## Entries provided
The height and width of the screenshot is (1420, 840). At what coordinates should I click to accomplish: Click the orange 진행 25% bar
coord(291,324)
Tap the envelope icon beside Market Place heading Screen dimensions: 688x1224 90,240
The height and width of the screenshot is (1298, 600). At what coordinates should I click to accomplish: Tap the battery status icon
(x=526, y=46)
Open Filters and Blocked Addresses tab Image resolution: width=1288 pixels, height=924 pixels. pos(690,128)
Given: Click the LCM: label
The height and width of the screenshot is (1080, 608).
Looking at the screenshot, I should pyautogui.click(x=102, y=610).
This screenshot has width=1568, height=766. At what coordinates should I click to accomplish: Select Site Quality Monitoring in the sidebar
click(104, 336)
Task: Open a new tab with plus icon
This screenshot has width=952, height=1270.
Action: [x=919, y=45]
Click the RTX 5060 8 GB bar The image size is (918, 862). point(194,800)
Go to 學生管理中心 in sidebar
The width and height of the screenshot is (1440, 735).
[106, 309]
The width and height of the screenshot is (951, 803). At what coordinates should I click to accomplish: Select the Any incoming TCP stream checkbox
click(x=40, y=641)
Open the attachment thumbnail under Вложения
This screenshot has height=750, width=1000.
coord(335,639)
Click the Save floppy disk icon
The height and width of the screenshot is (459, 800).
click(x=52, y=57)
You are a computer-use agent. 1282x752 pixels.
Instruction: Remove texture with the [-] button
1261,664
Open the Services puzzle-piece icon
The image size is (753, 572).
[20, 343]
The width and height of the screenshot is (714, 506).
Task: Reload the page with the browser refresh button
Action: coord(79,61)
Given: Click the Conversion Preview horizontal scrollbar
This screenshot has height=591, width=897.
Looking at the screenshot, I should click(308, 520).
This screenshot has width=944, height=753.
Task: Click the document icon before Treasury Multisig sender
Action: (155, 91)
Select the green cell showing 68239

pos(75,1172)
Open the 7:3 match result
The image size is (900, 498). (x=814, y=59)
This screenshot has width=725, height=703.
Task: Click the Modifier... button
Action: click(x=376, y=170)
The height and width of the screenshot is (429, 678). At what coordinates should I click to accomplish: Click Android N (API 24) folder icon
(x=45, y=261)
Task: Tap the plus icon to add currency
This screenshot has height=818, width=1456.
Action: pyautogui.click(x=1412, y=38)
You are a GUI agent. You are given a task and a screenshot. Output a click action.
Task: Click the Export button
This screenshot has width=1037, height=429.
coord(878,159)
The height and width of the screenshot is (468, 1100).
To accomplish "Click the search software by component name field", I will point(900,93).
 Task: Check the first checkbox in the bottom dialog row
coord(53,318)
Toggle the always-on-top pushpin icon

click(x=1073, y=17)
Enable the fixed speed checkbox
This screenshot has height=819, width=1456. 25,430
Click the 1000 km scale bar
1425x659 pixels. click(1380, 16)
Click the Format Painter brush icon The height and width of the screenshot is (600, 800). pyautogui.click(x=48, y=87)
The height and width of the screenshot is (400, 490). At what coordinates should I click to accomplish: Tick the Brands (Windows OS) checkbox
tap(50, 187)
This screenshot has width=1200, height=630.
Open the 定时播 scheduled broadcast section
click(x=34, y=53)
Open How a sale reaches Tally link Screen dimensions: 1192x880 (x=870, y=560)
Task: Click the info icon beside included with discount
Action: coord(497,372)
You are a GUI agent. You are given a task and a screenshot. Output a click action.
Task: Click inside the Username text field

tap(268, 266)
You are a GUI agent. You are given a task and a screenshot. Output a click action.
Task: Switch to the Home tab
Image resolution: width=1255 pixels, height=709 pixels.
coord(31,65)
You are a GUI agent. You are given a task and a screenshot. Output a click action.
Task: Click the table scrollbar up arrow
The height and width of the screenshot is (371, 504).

## Task requirements
An unaltered transcription of all the data above is needed.

## Output for this task
The height and width of the screenshot is (1420, 840). At what coordinates should I click to accomplish: Click the orange 진행 25% bar
coord(291,324)
Tap the envelope icon beside Market Place heading Screen dimensions: 688x1224 90,240
The height and width of the screenshot is (1298, 600). At what coordinates should I click to accomplish: Tap the battery status icon
(x=526, y=46)
Open Filters and Blocked Addresses tab Image resolution: width=1288 pixels, height=924 pixels. pos(690,128)
Given: Click the LCM: label
The height and width of the screenshot is (1080, 608).
Looking at the screenshot, I should pyautogui.click(x=102, y=610).
This screenshot has width=1568, height=766. At what coordinates should I click to accomplish: Select Site Quality Monitoring in the sidebar
click(104, 336)
Task: Open a new tab with plus icon
This screenshot has width=952, height=1270.
Action: [x=919, y=45]
Click the RTX 5060 8 GB bar The image size is (918, 862). point(194,800)
Go to 學生管理中心 in sidebar
The width and height of the screenshot is (1440, 735).
[106, 309]
The width and height of the screenshot is (951, 803). At what coordinates should I click to accomplish: Select the Any incoming TCP stream checkbox
click(x=40, y=641)
Open the attachment thumbnail under Вложения
This screenshot has height=750, width=1000.
coord(335,639)
Click the Save floppy disk icon
The height and width of the screenshot is (459, 800).
click(x=52, y=57)
You are a computer-use agent. 1282x752 pixels.
Instruction: Remove texture with the [-] button
1261,664
Open the Services puzzle-piece icon
The image size is (753, 572).
[20, 343]
The width and height of the screenshot is (714, 506).
Task: Reload the page with the browser refresh button
Action: coord(79,61)
Given: Click the Conversion Preview horizontal scrollbar
This screenshot has height=591, width=897.
Looking at the screenshot, I should click(308, 520).
This screenshot has width=944, height=753.
Task: Click the document icon before Treasury Multisig sender
Action: (155, 91)
Select the green cell showing 68239

pos(75,1172)
Open the 7:3 match result
The image size is (900, 498). (x=814, y=59)
This screenshot has width=725, height=703.
Task: Click the Modifier... button
Action: click(x=376, y=170)
The height and width of the screenshot is (429, 678). At what coordinates should I click to accomplish: Click Android N (API 24) folder icon
(x=45, y=261)
Task: Tap the plus icon to add currency
This screenshot has height=818, width=1456.
Action: pyautogui.click(x=1412, y=38)
You are a GUI agent. You are given a task and a screenshot. Output a click action.
Task: Click the Export button
This screenshot has width=1037, height=429.
coord(878,159)
The height and width of the screenshot is (468, 1100).
To accomplish "Click the search software by component name field", I will point(900,93).
 Task: Check the first checkbox in the bottom dialog row
coord(53,318)
Toggle the always-on-top pushpin icon

click(x=1073, y=17)
Enable the fixed speed checkbox
This screenshot has height=819, width=1456. 25,430
Click the 1000 km scale bar
1425x659 pixels. click(1380, 16)
Click the Format Painter brush icon The height and width of the screenshot is (600, 800). pyautogui.click(x=48, y=87)
The height and width of the screenshot is (400, 490). At what coordinates should I click to accomplish: Tick the Brands (Windows OS) checkbox
tap(50, 187)
This screenshot has width=1200, height=630.
Open the 定时播 scheduled broadcast section
click(x=34, y=53)
Open How a sale reaches Tally link Screen dimensions: 1192x880 (x=870, y=560)
Task: Click the info icon beside included with discount
Action: coord(497,372)
You are a GUI agent. You are given a task and a screenshot. Output a click action.
Task: Click inside the Username text field

tap(268, 266)
You are a GUI agent. You are given a task and a screenshot. Output a click action.
Task: Switch to the Home tab
Image resolution: width=1255 pixels, height=709 pixels.
coord(31,65)
You are a GUI agent. You are given a task and a screenshot. Output a click action.
Task: Click the table scrollbar up arrow
The height and width of the screenshot is (371, 504).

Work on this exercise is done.